Q:  I suffer from severe tennis elbow.  I've had 6 steroid injections and that only helps it for a few months at a  time.   I was just wondering whether I would have more success with acupuncture? 

A:  Tennis elbow is one of the more frequent conditions with which people present at our practices.

The BAcC has a factsheet which outlines some of the research which has been unertaken

http://www.acupuncture.org.uk/a-to-z-of-conditions/a-to-z-of-conditions/tennis-elbow.html

although it would be fair to say that the results are not as clear as for some other conditions for which we prepare factsheets. 

Our clinical experience is that many people do benefit from having treatment but we are always very careful with conditions like this. If someone has four for five sessions without any apparent benefit we tend to draw a sharp line in the sand and look for alternative options for treatment. If treatment is likely to be successful there is usually some improvement, even if it reverts to being not so good again, and the improvements are incremental, i.e they get a little more pronounced each time. If nothing happens or there is a similar temporary burst of better times each time, then the chances are that acupuncture is not the best option.

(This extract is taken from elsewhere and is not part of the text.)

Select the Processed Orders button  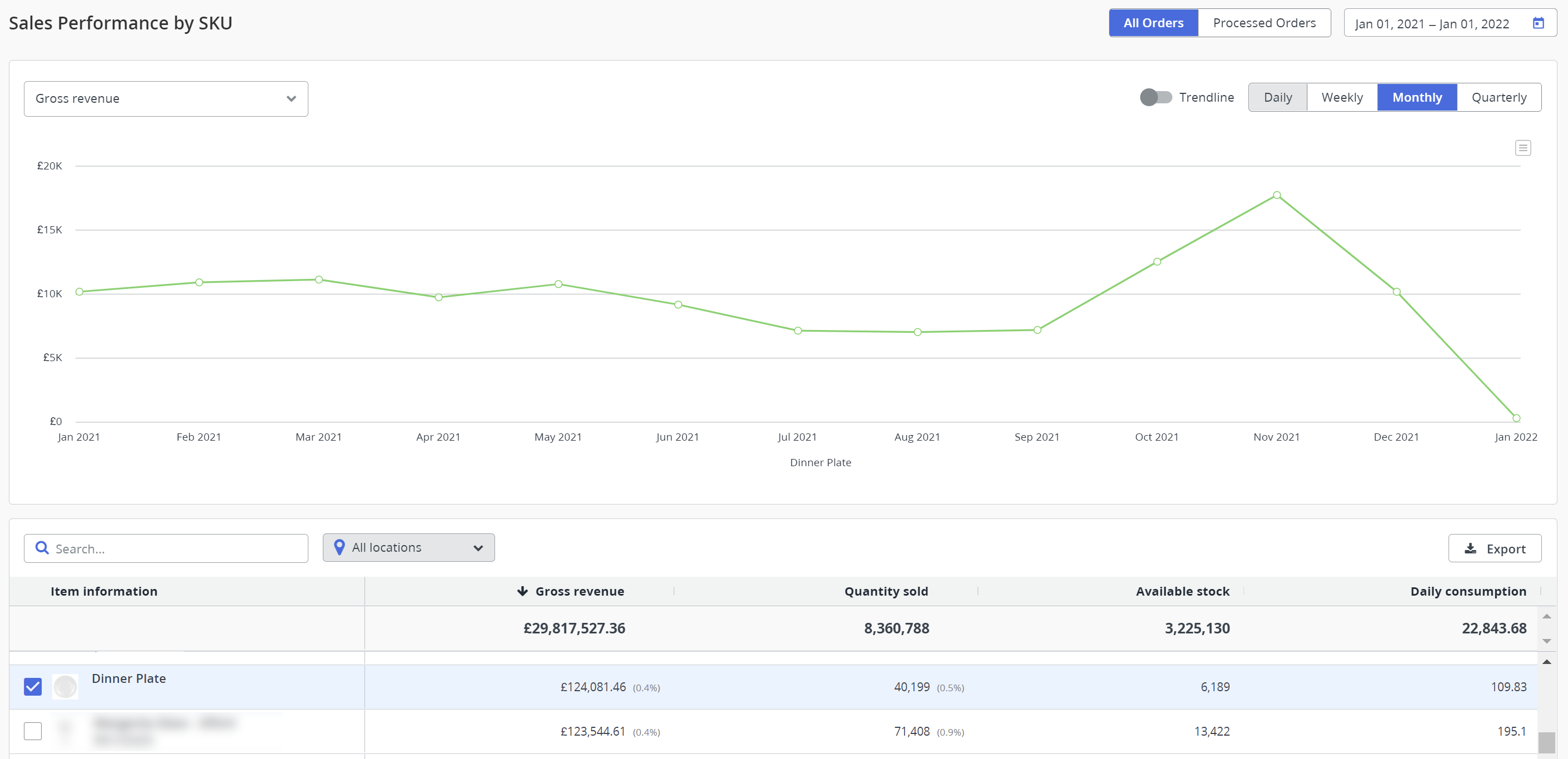tap(1264, 23)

The key thing is to set measurable targets: how far can someone turn the arm without pain or restriction, how much weight can they sensibly bear, and so on. There is often also 'homework' - it is remarkable how many people want to carry on playing golf or windsurfing while they are being treated, and the concept of 'two steps forward, one step back' is difficult to get across sometimes.

Best advice, as always, is to visit a local BAcC member for an informal assessment of what may be possible. Most BAcC members are happy to spare a few minutes without charge to see what may be possible, and this way you get to meet the practitioner and see where they work before committing to treatment.

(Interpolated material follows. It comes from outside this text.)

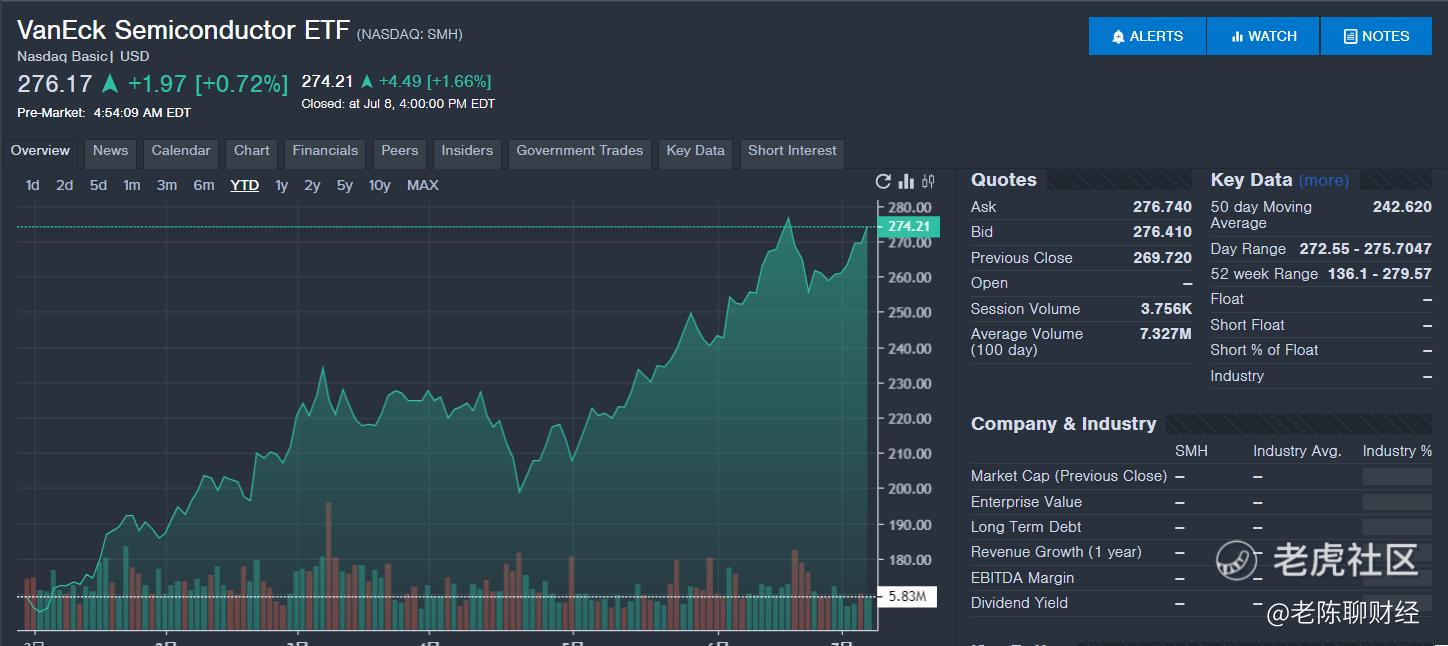
Task: Switch chart range to MAX
Action: pos(422,185)
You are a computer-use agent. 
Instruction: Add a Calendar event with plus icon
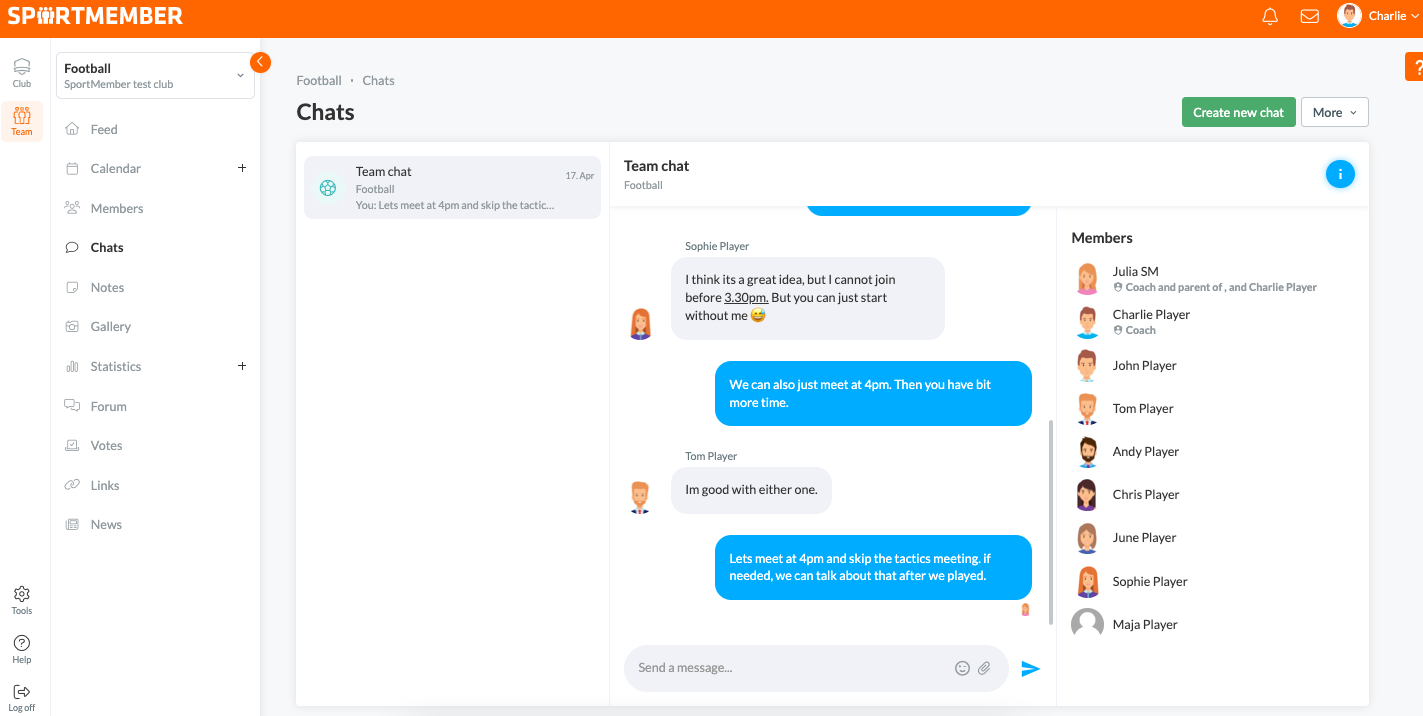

A: As far as the condition itself is concerned, as our factsheet shows:

http://www.acupuncture.org.uk/a-to-z-of-conditions/a-to-z-of-conditions/tennis-elbow.html

there is a small amount of fully researched evidence that acupuncture can provide short-term relief for the problem. The criteria for quotable research set the bar very high by employing research requirements more suitable for drug testing, the randomised double blind control trial. In daily practice tennis elbow is one of the more frequent named conditions for which people seek help from acupuncturists. Our usual recommendation to patients is to have two, three or four sessions along with trying as much as possible not to have to do the sorts of things which brought the condition on. 

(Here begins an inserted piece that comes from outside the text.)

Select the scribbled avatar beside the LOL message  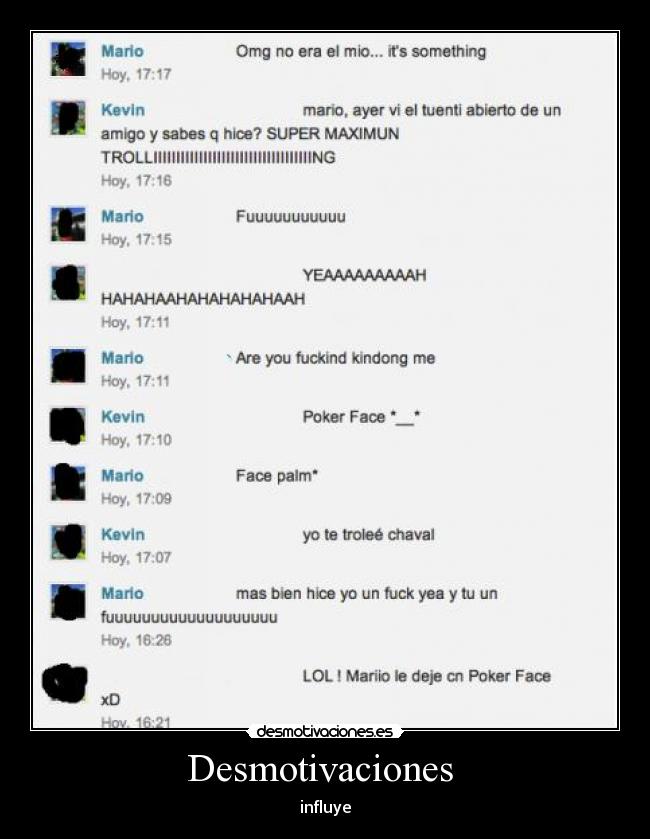click(x=65, y=683)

We tend to look for regular reviews after four or five sessions and measurable outcomes - range of movement, weight bearing etc - to ensure that a pattern does not develop of ten or more sessions without any result. This tends to make unhappy patients, so we are very clear about drawing a line if there is no discernible change after the first few sessions.

On balance we think that the best advice we can give you is to visit a BAcC member local to you to see what they make of the problem that you have and by virtue of a face to face assessment offer you a very clear idea of what may be possible for you.